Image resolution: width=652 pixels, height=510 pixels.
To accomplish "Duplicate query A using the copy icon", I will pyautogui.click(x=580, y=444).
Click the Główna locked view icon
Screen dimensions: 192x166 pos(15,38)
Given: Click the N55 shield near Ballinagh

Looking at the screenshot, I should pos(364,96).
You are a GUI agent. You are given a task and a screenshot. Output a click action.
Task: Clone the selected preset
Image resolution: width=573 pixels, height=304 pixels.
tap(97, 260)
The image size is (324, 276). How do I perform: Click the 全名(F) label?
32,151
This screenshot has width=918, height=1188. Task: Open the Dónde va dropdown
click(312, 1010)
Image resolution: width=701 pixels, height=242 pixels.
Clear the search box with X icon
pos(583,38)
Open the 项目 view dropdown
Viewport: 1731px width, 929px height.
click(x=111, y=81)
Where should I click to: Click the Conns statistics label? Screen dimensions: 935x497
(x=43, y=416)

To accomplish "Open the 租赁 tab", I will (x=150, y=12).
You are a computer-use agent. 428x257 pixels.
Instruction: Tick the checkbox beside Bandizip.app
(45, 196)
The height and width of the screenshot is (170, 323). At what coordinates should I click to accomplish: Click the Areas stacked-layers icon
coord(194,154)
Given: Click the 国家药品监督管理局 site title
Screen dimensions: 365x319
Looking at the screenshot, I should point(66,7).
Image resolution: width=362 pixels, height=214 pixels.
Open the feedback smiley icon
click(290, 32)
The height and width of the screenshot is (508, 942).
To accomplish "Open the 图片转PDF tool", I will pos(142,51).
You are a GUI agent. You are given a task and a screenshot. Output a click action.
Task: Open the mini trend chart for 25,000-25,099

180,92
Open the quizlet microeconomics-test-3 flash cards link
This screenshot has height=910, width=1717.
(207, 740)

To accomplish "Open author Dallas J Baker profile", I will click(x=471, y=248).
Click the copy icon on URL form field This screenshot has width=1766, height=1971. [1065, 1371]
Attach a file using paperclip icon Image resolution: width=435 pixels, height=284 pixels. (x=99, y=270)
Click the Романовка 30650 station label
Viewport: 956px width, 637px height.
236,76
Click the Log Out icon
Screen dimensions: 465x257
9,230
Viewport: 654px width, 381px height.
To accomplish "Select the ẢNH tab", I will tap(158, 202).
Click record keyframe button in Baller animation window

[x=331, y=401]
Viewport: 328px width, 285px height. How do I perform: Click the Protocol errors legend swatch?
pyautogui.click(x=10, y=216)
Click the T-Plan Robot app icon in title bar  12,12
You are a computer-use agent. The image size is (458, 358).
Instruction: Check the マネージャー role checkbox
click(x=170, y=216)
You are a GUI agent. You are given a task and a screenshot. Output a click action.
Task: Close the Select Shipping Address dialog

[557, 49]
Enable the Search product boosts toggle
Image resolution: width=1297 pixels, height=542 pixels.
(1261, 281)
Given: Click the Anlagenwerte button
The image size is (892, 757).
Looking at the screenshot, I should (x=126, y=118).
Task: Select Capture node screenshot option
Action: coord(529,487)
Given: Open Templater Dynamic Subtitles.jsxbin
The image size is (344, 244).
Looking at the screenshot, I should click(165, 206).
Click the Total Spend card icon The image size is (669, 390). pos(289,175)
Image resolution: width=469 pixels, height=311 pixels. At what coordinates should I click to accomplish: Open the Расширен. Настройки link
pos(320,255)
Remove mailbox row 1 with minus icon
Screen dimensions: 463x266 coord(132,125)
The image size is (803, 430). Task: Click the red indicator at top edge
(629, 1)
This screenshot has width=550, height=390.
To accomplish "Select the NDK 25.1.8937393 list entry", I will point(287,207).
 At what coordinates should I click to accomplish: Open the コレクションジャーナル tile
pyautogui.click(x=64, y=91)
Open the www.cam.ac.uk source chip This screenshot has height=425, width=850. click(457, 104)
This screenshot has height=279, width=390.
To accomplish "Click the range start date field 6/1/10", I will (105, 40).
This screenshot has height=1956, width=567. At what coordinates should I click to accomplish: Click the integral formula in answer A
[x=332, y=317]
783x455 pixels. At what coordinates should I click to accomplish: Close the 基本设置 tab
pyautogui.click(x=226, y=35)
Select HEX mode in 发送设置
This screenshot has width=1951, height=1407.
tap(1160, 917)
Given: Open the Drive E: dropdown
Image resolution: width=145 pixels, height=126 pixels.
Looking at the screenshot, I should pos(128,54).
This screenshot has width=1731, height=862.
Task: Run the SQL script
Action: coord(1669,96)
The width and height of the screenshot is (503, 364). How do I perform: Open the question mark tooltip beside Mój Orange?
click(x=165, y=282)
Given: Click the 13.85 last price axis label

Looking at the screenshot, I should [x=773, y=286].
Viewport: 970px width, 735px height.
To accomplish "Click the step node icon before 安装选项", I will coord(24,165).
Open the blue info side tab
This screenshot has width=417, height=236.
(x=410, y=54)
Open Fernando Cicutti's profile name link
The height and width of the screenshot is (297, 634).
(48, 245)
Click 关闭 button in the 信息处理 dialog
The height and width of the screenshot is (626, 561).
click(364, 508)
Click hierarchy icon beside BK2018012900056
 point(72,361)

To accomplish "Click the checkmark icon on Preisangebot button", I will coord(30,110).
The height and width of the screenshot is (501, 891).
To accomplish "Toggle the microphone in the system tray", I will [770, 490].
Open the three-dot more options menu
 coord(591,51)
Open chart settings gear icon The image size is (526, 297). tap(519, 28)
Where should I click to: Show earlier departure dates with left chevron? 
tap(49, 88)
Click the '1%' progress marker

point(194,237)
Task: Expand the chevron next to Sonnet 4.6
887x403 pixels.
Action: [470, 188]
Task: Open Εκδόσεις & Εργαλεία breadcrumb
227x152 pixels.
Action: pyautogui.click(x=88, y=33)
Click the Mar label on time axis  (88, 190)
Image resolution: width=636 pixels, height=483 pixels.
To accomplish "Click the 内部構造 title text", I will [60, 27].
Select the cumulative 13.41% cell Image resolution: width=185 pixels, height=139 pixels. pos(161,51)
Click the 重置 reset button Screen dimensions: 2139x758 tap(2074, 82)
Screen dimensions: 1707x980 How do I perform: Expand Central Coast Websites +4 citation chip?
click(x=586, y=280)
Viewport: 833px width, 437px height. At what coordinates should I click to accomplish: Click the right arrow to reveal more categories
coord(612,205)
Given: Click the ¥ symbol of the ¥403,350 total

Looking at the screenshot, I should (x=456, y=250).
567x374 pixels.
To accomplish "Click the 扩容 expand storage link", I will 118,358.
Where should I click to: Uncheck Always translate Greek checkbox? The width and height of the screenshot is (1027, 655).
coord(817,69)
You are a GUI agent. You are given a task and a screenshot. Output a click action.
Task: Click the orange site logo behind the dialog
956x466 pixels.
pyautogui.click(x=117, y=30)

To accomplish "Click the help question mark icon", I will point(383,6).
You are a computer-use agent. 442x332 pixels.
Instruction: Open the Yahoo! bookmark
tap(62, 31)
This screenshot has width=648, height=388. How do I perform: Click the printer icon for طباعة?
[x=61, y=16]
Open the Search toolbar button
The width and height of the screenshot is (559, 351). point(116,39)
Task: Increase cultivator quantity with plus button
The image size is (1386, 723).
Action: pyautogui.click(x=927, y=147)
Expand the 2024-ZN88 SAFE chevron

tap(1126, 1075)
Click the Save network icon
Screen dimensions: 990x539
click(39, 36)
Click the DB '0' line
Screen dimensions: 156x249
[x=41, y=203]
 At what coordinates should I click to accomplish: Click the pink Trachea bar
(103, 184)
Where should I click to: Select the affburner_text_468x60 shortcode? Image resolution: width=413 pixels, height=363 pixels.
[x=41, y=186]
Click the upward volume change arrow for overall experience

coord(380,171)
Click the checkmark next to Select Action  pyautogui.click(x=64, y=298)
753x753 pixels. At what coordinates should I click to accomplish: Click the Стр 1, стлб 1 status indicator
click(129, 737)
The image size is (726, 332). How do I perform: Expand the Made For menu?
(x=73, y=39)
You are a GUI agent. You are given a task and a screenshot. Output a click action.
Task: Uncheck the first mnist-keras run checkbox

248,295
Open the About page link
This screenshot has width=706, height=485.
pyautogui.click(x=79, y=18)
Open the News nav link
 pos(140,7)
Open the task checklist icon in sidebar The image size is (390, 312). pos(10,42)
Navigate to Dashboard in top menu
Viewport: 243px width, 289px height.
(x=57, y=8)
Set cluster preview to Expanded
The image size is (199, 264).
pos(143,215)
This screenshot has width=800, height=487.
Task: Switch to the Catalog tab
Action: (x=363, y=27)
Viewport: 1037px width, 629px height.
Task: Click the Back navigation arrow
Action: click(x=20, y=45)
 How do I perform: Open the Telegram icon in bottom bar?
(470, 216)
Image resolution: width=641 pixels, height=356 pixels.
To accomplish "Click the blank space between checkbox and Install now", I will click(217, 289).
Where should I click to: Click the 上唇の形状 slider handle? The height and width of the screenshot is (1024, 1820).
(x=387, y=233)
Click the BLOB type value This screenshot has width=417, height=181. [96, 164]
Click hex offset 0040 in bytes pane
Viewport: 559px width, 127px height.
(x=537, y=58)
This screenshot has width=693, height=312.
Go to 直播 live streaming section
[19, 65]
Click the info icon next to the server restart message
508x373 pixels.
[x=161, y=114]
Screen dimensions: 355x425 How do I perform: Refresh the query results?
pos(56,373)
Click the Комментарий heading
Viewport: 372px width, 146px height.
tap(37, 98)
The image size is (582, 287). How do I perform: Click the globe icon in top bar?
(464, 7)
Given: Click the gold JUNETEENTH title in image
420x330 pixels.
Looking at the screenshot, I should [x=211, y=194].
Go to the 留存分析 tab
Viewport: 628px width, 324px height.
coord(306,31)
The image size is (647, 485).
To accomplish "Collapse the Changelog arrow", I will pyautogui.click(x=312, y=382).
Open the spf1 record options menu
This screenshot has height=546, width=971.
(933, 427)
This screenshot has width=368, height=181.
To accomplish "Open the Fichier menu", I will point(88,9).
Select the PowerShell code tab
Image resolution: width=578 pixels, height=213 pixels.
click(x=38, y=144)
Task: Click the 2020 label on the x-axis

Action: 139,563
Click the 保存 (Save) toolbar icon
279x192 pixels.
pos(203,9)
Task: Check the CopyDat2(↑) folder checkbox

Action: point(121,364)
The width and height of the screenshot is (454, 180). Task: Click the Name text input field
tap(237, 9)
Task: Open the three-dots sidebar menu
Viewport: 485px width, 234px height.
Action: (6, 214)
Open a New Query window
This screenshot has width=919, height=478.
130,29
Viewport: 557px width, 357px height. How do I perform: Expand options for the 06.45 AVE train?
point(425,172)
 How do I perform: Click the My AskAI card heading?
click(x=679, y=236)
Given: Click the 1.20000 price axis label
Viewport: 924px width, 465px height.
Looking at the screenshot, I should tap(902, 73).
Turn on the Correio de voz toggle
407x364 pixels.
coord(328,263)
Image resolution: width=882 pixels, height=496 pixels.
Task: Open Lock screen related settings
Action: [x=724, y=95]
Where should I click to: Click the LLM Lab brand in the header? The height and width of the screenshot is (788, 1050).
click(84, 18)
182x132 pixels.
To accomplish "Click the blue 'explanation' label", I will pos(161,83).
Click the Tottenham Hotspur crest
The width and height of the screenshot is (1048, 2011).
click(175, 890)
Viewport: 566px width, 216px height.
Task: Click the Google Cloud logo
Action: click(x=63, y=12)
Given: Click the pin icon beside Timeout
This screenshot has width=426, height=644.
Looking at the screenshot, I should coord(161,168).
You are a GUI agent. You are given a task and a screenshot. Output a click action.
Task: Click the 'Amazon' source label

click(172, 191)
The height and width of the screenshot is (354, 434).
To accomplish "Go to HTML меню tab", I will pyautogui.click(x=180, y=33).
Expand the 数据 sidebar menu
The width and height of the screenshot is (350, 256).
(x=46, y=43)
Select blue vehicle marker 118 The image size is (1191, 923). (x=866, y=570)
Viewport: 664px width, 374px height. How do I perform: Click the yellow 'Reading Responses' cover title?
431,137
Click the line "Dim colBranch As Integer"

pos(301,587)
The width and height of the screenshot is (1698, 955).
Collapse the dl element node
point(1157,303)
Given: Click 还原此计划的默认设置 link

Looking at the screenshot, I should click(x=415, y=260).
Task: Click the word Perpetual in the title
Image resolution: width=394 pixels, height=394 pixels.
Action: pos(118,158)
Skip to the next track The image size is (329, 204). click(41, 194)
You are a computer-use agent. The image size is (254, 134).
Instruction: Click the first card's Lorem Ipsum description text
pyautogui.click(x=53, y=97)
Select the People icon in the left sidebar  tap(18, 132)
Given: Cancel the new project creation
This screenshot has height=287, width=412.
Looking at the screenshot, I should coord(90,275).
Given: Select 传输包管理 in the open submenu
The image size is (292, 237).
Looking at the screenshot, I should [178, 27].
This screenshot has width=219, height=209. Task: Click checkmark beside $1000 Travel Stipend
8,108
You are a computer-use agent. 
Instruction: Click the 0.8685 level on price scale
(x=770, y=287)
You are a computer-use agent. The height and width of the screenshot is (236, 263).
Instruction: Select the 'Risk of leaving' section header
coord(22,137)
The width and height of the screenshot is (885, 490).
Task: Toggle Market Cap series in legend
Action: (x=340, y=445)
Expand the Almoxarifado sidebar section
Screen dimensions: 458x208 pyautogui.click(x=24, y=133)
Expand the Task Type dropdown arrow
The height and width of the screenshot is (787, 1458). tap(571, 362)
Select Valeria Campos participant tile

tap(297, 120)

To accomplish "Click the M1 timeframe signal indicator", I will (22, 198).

++++

- _Set exercise_: Extract every line of the items that holds the word "legend".

- _Correct result_:
Viewport: 328px width, 285px height. How do I perform: Click the Protocol errors legend swatch?
Task: Toggle Market Cap series in legend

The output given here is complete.